WHAT THE TASK REQUIRES: Reproduce the lines from the line with "What do you see at coordinates (694, 293)" through the last line, substituting "Identify" for "Describe" and leaving everything else unchanged.

= = =

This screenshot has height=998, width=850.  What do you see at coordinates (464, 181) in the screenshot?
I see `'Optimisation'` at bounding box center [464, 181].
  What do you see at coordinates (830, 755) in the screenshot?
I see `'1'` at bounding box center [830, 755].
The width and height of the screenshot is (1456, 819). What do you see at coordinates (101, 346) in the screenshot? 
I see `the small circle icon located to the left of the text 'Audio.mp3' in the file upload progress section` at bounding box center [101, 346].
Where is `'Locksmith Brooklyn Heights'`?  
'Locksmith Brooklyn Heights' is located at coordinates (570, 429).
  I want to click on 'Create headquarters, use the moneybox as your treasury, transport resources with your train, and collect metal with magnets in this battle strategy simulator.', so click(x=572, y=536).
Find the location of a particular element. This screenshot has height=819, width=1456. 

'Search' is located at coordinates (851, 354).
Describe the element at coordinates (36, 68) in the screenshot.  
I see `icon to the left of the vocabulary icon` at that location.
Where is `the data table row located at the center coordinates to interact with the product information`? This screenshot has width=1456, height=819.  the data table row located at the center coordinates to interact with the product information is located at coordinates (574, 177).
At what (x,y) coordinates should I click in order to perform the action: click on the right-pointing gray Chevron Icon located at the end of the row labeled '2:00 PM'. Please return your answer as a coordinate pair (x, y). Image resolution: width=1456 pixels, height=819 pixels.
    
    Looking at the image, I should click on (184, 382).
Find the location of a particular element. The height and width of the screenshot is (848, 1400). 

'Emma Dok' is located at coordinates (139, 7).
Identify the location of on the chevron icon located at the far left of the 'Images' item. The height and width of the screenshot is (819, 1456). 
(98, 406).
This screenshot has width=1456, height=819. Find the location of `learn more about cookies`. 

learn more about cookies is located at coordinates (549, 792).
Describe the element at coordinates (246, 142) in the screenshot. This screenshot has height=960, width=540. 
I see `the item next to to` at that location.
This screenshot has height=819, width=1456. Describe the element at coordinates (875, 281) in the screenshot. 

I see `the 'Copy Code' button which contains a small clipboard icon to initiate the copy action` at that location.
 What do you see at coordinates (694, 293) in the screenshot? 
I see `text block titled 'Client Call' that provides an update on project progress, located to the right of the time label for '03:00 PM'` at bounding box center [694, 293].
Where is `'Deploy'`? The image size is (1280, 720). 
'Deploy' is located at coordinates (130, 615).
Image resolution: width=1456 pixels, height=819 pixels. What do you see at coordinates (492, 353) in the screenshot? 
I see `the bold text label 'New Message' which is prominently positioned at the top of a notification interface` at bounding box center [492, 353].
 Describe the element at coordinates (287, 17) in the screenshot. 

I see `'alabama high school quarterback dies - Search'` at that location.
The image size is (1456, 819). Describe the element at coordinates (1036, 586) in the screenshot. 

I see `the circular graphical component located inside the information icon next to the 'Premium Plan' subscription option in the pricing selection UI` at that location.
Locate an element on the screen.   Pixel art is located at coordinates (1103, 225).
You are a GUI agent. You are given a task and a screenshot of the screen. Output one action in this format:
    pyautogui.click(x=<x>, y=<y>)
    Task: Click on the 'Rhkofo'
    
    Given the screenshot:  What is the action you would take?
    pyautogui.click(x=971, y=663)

= = =

THE REPLY:
 What do you see at coordinates (694, 293) in the screenshot? 
I see `text block titled 'Client Call' that provides an update on project progress, located to the right of the time label for '03:00 PM'` at bounding box center [694, 293].
Where is `'Deploy'`? The image size is (1280, 720). 
'Deploy' is located at coordinates (130, 615).
Image resolution: width=1456 pixels, height=819 pixels. What do you see at coordinates (492, 353) in the screenshot? 
I see `the bold text label 'New Message' which is prominently positioned at the top of a notification interface` at bounding box center [492, 353].
 Identify the element at coordinates (287, 17) in the screenshot. 

I see `'alabama high school quarterback dies - Search'` at that location.
The image size is (1456, 819). Identify the element at coordinates (1036, 586) in the screenshot. 

I see `the circular graphical component located inside the information icon next to the 'Premium Plan' subscription option in the pricing selection UI` at that location.
Locate an element on the screen.   Pixel art is located at coordinates (1103, 225).
You are a GUI agent. You are given a task and a screenshot of the screen. Output one action in this format:
    pyautogui.click(x=<x>, y=<y>)
    Task: Click on the 'Rhkofo'
    
    Given the screenshot:  What is the action you would take?
    pyautogui.click(x=971, y=663)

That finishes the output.